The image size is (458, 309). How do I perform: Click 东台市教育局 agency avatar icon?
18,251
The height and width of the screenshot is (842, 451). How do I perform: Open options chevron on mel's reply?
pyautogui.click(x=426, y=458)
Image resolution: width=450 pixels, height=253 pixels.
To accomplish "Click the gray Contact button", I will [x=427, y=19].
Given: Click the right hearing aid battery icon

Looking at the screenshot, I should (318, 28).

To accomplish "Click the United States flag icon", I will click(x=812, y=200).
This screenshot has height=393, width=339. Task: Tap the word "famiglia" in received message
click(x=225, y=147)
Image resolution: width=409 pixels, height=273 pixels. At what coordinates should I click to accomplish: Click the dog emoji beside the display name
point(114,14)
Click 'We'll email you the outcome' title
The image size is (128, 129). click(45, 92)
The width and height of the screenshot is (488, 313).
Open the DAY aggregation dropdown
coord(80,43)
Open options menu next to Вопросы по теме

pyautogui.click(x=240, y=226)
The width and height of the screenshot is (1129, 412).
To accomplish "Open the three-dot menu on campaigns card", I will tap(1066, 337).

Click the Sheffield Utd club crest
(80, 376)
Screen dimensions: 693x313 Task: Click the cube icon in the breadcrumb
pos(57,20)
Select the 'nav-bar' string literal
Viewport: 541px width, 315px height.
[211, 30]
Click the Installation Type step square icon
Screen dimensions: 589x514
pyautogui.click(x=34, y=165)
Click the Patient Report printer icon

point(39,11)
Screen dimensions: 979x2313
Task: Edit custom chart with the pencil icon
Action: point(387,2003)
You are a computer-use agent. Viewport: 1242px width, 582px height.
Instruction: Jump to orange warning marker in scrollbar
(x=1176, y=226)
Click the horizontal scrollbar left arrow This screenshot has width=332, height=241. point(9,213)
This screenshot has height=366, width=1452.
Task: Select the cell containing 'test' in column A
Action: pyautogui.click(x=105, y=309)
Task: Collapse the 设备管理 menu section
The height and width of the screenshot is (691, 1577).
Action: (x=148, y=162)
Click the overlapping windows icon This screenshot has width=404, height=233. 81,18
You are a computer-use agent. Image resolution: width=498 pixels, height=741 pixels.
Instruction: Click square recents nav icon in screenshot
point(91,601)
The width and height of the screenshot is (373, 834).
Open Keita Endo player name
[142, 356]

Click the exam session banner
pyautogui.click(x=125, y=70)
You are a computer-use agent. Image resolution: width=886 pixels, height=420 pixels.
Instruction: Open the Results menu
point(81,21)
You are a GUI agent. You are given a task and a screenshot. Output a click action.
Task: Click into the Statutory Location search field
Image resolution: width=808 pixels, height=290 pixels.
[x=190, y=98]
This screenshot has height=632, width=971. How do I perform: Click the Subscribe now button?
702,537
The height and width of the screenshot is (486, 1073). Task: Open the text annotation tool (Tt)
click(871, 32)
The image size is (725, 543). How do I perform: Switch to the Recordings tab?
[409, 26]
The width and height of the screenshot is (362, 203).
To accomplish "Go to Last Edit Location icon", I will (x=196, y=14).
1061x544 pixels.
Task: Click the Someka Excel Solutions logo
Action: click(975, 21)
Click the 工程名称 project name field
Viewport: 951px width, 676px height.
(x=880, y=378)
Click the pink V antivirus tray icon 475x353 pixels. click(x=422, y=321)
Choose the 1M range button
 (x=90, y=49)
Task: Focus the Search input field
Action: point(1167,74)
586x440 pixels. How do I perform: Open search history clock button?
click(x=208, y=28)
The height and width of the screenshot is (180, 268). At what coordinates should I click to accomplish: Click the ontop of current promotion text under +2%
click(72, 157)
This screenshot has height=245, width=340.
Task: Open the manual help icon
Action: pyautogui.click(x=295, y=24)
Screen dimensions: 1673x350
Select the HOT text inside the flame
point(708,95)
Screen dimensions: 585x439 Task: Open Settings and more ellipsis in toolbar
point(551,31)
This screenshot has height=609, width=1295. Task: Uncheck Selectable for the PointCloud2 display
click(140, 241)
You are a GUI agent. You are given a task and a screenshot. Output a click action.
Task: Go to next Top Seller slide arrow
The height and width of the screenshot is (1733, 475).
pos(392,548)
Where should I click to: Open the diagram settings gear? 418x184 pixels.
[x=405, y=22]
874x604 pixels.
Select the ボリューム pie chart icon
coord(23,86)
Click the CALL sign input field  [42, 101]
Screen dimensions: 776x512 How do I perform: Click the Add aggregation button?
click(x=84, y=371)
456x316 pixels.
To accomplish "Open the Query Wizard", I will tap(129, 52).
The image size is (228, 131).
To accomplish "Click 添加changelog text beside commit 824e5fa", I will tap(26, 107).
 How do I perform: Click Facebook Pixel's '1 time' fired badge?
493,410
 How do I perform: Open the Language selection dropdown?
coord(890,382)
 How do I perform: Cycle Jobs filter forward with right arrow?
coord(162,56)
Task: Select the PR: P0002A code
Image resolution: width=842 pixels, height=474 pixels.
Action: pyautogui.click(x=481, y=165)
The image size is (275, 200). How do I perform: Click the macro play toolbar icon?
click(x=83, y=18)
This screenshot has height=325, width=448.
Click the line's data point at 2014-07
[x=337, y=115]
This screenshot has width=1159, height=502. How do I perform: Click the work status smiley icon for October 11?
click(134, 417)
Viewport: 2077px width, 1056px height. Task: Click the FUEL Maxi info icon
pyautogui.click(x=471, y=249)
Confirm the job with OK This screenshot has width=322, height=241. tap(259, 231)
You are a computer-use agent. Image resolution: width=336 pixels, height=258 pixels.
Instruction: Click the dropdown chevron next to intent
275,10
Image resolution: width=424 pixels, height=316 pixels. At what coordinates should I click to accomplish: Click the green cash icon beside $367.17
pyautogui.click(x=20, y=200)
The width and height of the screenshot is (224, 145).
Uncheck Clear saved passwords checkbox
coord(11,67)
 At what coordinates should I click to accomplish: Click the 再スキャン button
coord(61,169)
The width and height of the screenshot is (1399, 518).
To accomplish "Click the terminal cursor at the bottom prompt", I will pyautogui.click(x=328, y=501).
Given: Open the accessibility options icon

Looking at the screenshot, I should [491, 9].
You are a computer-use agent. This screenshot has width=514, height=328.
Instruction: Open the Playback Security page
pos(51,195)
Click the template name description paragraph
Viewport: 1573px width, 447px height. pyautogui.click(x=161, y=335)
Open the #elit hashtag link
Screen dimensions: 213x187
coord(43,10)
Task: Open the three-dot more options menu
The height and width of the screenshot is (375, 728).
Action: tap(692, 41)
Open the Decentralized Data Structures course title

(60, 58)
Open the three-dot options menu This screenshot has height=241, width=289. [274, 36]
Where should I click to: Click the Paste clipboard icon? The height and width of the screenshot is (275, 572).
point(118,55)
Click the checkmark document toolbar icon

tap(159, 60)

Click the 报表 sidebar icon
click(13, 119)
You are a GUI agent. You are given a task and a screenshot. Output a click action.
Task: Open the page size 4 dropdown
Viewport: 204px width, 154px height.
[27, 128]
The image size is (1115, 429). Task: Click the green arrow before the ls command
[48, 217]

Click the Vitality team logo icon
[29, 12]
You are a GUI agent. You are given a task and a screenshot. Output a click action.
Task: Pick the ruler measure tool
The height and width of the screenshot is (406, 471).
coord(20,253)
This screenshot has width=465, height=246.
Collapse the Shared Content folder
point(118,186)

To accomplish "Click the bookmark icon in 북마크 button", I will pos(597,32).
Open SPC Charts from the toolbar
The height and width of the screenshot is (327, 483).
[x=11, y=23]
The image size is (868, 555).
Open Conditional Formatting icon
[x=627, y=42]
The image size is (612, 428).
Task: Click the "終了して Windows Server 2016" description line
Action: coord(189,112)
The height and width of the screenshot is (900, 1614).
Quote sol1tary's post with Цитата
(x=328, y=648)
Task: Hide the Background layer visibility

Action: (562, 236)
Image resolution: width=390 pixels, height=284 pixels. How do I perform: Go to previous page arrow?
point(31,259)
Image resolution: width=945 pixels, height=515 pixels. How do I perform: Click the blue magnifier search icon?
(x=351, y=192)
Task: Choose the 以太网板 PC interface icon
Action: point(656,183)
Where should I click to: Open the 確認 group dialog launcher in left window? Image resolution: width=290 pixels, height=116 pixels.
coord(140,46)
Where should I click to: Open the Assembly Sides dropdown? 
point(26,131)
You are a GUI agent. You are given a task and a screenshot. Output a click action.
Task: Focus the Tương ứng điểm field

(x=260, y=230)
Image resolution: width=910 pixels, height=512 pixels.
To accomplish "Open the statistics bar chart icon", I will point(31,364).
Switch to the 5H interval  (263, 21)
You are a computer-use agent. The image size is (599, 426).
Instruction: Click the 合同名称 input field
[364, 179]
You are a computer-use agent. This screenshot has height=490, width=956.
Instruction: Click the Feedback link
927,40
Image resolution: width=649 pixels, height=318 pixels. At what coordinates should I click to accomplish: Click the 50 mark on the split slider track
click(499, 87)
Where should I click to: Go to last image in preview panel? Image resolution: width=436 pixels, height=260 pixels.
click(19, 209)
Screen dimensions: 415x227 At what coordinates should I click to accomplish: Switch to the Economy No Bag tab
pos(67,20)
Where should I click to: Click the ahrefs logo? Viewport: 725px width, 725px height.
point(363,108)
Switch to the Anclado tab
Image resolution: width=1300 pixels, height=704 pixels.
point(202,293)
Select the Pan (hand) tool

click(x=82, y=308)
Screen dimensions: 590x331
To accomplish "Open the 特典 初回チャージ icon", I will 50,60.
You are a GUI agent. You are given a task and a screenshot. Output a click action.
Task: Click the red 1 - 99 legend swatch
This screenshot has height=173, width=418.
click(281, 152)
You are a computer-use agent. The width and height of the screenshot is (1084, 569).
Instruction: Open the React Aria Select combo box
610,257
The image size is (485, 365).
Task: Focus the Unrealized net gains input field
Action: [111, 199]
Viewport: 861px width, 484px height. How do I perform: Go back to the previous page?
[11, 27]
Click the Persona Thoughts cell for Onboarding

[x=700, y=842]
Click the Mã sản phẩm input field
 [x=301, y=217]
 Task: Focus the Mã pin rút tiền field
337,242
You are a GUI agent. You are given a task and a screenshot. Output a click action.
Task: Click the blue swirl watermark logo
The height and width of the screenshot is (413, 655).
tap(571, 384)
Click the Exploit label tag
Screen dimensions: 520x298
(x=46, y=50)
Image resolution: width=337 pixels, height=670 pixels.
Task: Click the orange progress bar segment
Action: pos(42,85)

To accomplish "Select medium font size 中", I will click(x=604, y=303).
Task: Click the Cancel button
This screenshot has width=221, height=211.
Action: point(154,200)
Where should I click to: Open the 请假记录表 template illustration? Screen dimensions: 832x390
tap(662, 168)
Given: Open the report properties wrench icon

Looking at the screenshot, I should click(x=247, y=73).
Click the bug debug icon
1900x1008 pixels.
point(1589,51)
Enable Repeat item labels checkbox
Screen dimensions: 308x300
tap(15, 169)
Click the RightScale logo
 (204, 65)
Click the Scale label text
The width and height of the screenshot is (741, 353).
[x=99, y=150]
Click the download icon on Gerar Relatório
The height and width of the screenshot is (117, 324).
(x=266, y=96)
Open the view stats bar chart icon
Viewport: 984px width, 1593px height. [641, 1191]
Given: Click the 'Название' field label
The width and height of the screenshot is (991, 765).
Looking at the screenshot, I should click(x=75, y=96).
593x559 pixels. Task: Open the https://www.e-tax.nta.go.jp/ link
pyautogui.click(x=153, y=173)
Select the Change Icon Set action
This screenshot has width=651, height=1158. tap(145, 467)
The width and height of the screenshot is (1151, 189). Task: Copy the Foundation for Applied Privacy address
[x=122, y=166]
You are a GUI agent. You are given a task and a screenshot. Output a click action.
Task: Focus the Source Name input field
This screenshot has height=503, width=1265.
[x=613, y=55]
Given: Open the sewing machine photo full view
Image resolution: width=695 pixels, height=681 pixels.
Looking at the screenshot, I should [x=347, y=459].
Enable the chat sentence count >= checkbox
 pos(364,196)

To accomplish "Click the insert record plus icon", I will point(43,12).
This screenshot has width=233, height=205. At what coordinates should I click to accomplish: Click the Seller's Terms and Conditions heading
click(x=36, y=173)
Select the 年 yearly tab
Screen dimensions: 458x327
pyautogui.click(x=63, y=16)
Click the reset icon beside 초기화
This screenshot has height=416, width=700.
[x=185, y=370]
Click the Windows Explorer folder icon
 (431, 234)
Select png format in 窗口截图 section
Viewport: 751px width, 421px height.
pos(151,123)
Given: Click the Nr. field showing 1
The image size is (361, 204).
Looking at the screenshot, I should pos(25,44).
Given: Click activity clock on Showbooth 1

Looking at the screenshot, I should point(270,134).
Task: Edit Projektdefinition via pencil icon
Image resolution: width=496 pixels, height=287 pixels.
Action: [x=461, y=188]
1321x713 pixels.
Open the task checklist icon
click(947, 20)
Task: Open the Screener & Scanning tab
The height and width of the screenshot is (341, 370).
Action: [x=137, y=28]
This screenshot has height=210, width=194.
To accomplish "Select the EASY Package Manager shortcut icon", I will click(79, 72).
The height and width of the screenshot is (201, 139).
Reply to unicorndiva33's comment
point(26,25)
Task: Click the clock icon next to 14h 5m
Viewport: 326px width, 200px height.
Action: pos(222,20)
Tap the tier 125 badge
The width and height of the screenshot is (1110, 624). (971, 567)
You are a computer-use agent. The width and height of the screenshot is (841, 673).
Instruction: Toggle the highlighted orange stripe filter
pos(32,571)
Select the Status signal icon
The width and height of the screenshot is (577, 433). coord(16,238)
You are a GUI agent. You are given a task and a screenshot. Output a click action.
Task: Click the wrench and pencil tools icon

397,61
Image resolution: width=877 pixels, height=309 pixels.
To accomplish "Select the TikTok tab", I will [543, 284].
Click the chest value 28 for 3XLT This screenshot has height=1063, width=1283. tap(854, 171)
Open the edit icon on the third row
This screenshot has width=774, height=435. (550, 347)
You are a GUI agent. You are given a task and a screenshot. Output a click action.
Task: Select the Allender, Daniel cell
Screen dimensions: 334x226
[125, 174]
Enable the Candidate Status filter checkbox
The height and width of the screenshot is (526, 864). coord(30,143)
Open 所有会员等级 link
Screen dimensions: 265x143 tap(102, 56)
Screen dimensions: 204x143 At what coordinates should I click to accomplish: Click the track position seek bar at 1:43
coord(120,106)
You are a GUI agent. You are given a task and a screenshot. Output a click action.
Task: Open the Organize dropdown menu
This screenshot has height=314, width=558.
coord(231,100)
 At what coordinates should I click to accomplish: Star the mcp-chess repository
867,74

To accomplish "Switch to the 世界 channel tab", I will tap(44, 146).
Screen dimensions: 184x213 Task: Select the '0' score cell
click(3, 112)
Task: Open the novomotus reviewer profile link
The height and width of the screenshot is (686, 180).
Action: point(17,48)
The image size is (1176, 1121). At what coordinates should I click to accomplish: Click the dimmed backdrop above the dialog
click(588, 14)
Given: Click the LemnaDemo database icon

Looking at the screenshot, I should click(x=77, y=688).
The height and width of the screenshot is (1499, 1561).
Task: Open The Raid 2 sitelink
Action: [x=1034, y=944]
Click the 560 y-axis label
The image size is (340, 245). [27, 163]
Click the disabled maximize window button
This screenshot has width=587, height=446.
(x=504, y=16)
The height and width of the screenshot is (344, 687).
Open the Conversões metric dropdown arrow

***

Transcribe the lines above between the line holding "You are a computer-use agent. Image resolution: width=336" and the line holding "has width=514, height=328.", inclusive, exactly as they stand and with nothing added.

■ **SOLUTION TO THIS PROBLEM**
You are a computer-use agent. Image resolution: width=336 pixels, height=258 pixels.
Instruction: Click the dropdown chevron next to intent
275,10
Image resolution: width=424 pixels, height=316 pixels. At what coordinates should I click to accomplish: Click the green cash icon beside $367.17
pyautogui.click(x=20, y=200)
The width and height of the screenshot is (224, 145).
Uncheck Clear saved passwords checkbox
coord(11,67)
 At what coordinates should I click to accomplish: Click the 再スキャン button
coord(61,169)
The width and height of the screenshot is (1399, 518).
To accomplish "Click the terminal cursor at the bottom prompt", I will pyautogui.click(x=328, y=501).
Given: Open the accessibility options icon

Looking at the screenshot, I should [491, 9].
You are a computer-use agent. This screenshot has width=514, height=328.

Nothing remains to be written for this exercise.